Abstract

Individuals with major depressive disorder (MDD) compared with healthy control subjects (HCs) consistently recall fewer specific and more categorical autobiographical memories (AMs). This effect is most pronounced for positive AMs and persists into remission. To determine whether individuals at high familial risk for developing MDD (HR group) also show an AM overgenerality bias and to use functional magnetic resonance imaging to assess differences in functional correlates of AM recall across HR, currently depressed MDD, and HC groups. While recalling AMs in response to emotionally valenced cue words, study participants underwent functional magnetic resonance imaging. Control tasks involved generating examples from a given category and counting the number of risers in a letter string. Testing was conducted at the Laureate Institute for Brain Research, Tulsa, Oklahoma. Participants included 16 unmedicated patients with MDD, 16 HR participants, and 16 HCs. Percentage of specific and categorical AMs recalled and brain regions in which hemodynamic activity changed during specific and positive AM recall compared with example generation. Both the MDD and HR groups generated fewer specific, more categorical, and fewer positive AMs than the HC group (P ≤ .02 for all). During specific AM recall compared with example generation, neuroimaging results showed between-group differences in the left cuneus (Talairach space coordinates x, y, z = -7, -71, 18; F = 7.55), right medial frontal cortex (x, y, z = 7, 59, 12; F = 8.53), right frontal operculum (x, y, z = 23, 23, 12; F = 8.25), and right and left pregenual anterior cingulate cortex (x, y, z = 9, 37, 10 and x, y, z = -3, 43, 6; F = 6.84 and F = 7.13, respectively).

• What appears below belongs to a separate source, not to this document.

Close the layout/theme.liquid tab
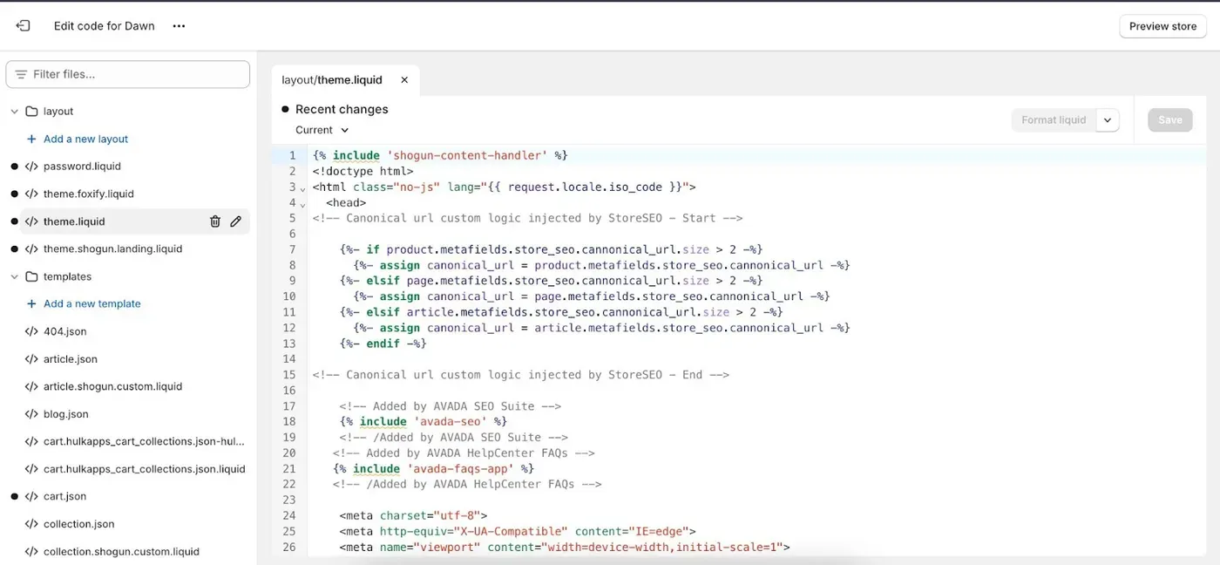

Autobiographic memory deficits exist in HR individuals, suggesting that these impairments constitute traitlike abnormalities in MDD. We also found distinct patterns of hemodynamic activity for each group as they recalled specific AMs. Specifically, the HR and MDD groups showed differential hemodynamic activity from HCs in medial prefrontal and occipital regions, suggesting that these groups may use different self-referential focus during successful retrieval of specific memories.